Listing of where items appear

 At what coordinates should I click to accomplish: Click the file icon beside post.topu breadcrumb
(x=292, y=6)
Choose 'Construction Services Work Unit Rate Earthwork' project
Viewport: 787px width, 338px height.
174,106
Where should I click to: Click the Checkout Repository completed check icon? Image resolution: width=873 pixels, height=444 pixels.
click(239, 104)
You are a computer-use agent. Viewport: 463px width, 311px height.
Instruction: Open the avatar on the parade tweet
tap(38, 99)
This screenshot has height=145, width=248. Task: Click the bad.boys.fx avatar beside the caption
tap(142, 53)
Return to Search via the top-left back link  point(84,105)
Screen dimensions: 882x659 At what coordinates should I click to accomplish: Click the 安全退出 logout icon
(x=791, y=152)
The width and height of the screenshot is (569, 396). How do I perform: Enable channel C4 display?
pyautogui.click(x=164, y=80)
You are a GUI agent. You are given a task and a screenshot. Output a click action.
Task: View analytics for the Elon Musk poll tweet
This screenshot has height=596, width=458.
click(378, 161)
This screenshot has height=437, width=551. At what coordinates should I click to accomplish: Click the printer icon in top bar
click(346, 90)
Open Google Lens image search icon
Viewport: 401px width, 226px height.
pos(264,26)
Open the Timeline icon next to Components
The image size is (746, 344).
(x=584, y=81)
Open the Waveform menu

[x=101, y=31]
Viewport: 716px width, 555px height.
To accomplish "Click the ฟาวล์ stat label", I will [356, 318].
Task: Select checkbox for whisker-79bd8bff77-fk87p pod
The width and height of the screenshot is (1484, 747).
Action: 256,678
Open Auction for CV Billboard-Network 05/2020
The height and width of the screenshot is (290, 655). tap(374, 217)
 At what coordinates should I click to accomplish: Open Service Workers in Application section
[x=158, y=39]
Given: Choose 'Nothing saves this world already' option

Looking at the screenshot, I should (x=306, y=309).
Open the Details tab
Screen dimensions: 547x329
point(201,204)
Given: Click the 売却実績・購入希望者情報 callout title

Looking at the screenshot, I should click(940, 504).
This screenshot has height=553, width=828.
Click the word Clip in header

▸ **Exercise**: Can you turn the whole listing above into a numbered list, one item per line, with the blank lines dropped?

▸ **Solution to this problem**:
1.  At what coordinates should I click to accomplish: Click the file icon beside post.topu breadcrumb
2. (x=292, y=6)
3. Choose 'Construction Services Work Unit Rate Earthwork' project
4. Viewport: 787px width, 338px height.
5. 174,106
6. Where should I click to: Click the Checkout Repository completed check icon? Image resolution: width=873 pixels, height=444 pixels.
7. click(239, 104)
8. You are a computer-use agent. Viewport: 463px width, 311px height.
9. Instruction: Open the avatar on the parade tweet
10. tap(38, 99)
11. This screenshot has height=145, width=248. Task: Click the bad.boys.fx avatar beside the caption
12. tap(142, 53)
13. Return to Search via the top-left back link  point(84,105)
14. Screen dimensions: 882x659 At what coordinates should I click to accomplish: Click the 安全退出 logout icon
15. (x=791, y=152)
16. The width and height of the screenshot is (569, 396). How do I perform: Enable channel C4 display?
17. pyautogui.click(x=164, y=80)
18. You are a GUI agent. You are given a task and a screenshot. Output a click action.
19. Task: View analytics for the Elon Musk poll tweet
20. This screenshot has height=596, width=458.
21. click(378, 161)
22. This screenshot has height=437, width=551. At what coordinates should I click to accomplish: Click the printer icon in top bar
23. click(346, 90)
24. Open Google Lens image search icon
25. Viewport: 401px width, 226px height.
26. pos(264,26)
27. Open the Timeline icon next to Components
28. The image size is (746, 344).
29. (x=584, y=81)
30. Open the Waveform menu
31. [x=101, y=31]
32. Viewport: 716px width, 555px height.
33. To accomplish "Click the ฟาวล์ stat label", I will [356, 318].
34. Task: Select checkbox for whisker-79bd8bff77-fk87p pod
35. The width and height of the screenshot is (1484, 747).
36. Action: 256,678
37. Open Auction for CV Billboard-Network 05/2020
38. The height and width of the screenshot is (290, 655). tap(374, 217)
39.  At what coordinates should I click to accomplish: Open Service Workers in Application section
40. [x=158, y=39]
41. Given: Choose 'Nothing saves this world already' option
42. Looking at the screenshot, I should (x=306, y=309).
43. Open the Details tab
44. Screen dimensions: 547x329
45. point(201,204)
46. Given: Click the 売却実績・購入希望者情報 callout title
47. Looking at the screenshot, I should click(940, 504).
48. This screenshot has height=553, width=828.
49. Click the word Clip in header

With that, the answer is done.